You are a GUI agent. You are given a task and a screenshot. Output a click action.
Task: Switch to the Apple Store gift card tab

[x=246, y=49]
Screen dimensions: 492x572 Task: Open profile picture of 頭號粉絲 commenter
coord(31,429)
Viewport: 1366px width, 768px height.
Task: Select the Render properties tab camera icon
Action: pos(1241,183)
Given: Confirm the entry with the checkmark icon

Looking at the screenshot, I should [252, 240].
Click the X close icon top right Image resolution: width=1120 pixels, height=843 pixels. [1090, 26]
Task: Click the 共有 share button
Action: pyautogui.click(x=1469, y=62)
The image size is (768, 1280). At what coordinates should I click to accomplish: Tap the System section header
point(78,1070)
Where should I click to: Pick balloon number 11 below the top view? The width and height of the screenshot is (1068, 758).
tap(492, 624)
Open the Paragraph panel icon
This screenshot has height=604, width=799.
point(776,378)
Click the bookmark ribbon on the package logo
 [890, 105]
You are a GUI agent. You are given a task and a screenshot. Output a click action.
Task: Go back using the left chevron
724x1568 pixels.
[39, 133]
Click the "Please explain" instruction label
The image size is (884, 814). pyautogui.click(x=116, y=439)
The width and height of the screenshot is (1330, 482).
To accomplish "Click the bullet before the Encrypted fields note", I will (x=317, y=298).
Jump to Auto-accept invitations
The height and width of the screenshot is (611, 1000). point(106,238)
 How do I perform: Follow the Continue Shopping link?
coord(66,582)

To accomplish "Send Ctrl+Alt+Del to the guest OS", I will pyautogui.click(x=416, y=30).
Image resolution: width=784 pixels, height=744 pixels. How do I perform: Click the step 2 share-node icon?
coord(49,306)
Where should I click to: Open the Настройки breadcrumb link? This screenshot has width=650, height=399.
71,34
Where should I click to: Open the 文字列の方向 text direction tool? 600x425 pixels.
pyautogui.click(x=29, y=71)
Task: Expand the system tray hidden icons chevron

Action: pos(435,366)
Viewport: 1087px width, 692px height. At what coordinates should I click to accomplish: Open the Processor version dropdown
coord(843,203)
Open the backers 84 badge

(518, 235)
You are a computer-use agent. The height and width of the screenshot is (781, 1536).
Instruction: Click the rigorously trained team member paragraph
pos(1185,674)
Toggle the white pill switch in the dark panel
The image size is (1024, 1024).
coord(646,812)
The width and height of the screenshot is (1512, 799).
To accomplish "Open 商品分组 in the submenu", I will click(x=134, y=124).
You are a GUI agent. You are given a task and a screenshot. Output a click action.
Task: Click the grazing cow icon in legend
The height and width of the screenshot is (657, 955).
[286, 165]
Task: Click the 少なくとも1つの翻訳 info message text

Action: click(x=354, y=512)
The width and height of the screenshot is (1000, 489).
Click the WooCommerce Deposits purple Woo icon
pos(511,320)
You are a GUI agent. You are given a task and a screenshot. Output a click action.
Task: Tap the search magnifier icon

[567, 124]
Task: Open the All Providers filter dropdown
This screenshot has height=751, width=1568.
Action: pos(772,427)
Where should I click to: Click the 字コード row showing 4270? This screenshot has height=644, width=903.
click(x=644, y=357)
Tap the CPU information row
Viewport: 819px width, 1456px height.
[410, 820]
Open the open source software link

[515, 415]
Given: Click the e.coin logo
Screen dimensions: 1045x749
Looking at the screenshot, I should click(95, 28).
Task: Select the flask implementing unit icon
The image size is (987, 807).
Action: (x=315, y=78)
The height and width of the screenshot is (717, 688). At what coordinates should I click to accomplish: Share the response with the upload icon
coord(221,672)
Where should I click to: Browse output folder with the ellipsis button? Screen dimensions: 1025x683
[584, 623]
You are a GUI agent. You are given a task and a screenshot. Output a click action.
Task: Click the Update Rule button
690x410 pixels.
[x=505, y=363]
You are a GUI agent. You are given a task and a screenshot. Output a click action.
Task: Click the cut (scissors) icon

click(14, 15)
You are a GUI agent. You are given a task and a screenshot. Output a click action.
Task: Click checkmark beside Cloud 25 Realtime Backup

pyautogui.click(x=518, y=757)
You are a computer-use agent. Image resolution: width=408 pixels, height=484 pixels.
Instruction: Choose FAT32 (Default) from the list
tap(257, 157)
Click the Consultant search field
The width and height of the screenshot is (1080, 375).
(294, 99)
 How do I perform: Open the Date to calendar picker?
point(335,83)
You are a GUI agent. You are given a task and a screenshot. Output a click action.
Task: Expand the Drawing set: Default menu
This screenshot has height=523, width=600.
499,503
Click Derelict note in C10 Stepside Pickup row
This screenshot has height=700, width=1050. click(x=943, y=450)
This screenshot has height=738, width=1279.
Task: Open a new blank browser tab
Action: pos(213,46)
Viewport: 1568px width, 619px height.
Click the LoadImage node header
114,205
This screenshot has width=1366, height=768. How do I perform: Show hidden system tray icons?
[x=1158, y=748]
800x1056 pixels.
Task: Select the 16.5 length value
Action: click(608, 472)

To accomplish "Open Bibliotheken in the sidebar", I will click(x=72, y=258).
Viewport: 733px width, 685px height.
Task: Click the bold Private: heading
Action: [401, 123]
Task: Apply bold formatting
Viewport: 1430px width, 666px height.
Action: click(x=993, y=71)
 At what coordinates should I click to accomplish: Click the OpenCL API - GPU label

### Your objective
Every line from the line containing "Task: Expand the system" through the line containing "You are a computer-use agent. The" in the records above must be retyped exactly. Leave out the rest.

### Solution for this task
Task: Expand the system tray hidden icons chevron

Action: pos(435,366)
Viewport: 1087px width, 692px height. At what coordinates should I click to accomplish: Open the Processor version dropdown
coord(843,203)
Open the backers 84 badge

(518, 235)
You are a computer-use agent. The height and width of the screenshot is (781, 1536).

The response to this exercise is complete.